* WHAT IS BEING ASKED
Pick out each line in the entries below that contains the string "width" and copy it.

[Screen element location records]
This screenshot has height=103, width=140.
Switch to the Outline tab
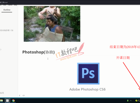pos(7,10)
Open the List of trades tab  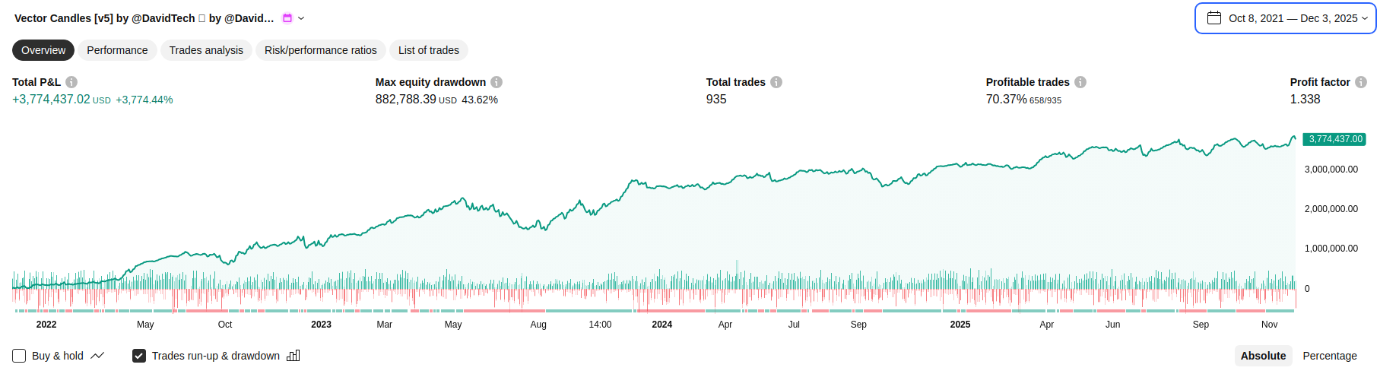tap(428, 50)
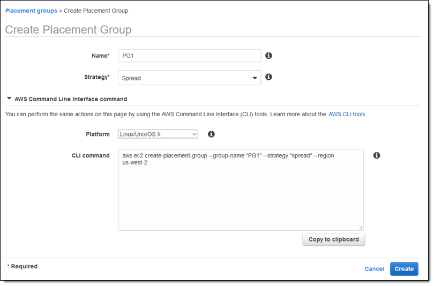Click the AWS Command Line Interface command heading
434x286 pixels.
71,99
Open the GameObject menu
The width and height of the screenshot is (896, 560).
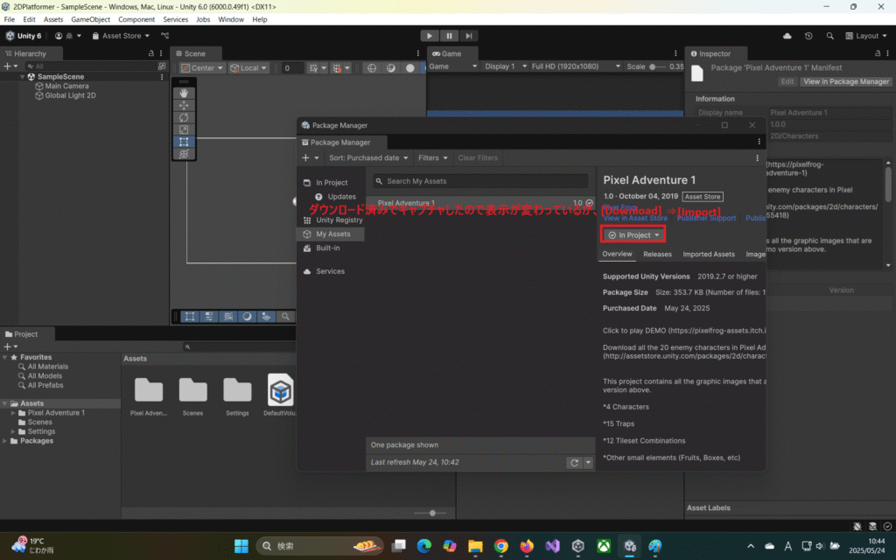coord(90,19)
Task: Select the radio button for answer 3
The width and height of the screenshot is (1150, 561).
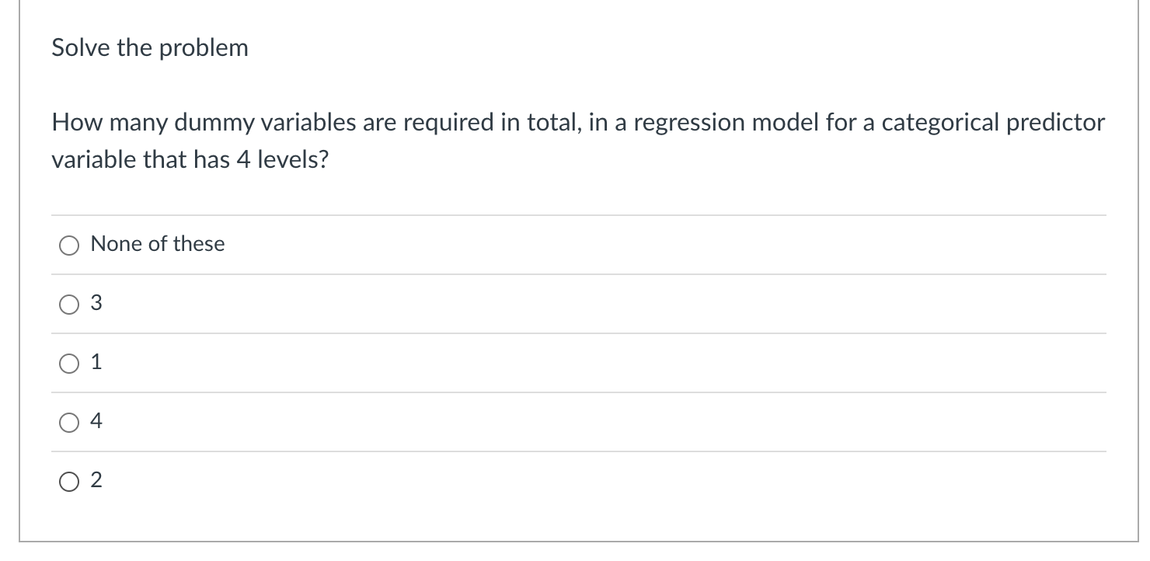Action: (x=68, y=305)
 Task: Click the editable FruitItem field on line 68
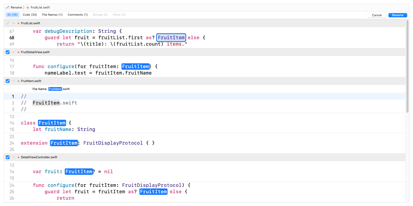point(171,38)

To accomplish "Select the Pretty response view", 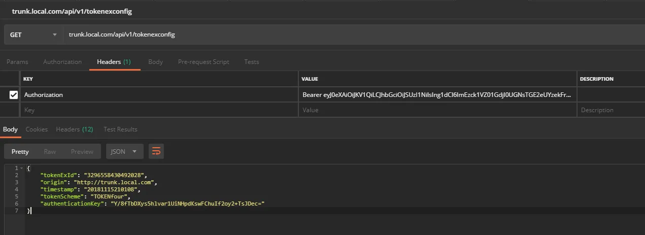I will click(x=20, y=151).
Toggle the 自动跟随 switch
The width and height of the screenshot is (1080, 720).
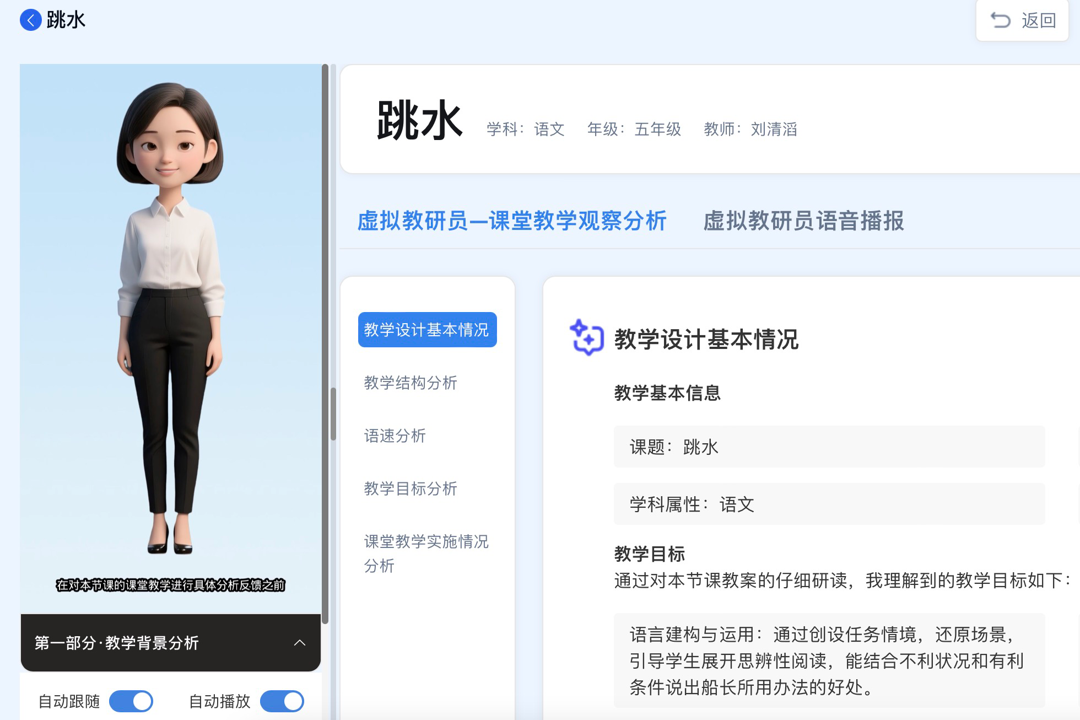[131, 701]
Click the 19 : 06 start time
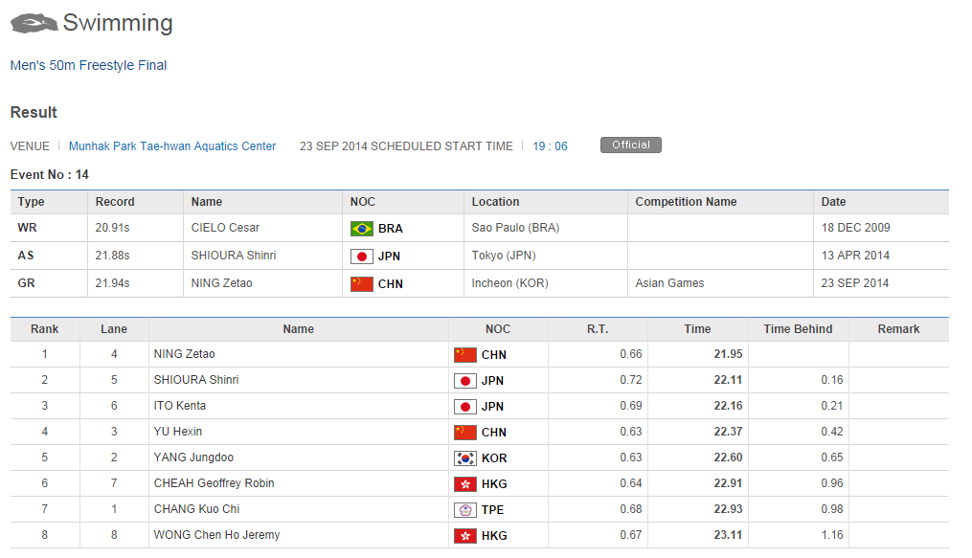 [550, 146]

* TASK RESULT
This screenshot has height=103, width=140.
The width and height of the screenshot is (896, 560).
The width and height of the screenshot is (1150, 561).
The width and height of the screenshot is (1080, 720).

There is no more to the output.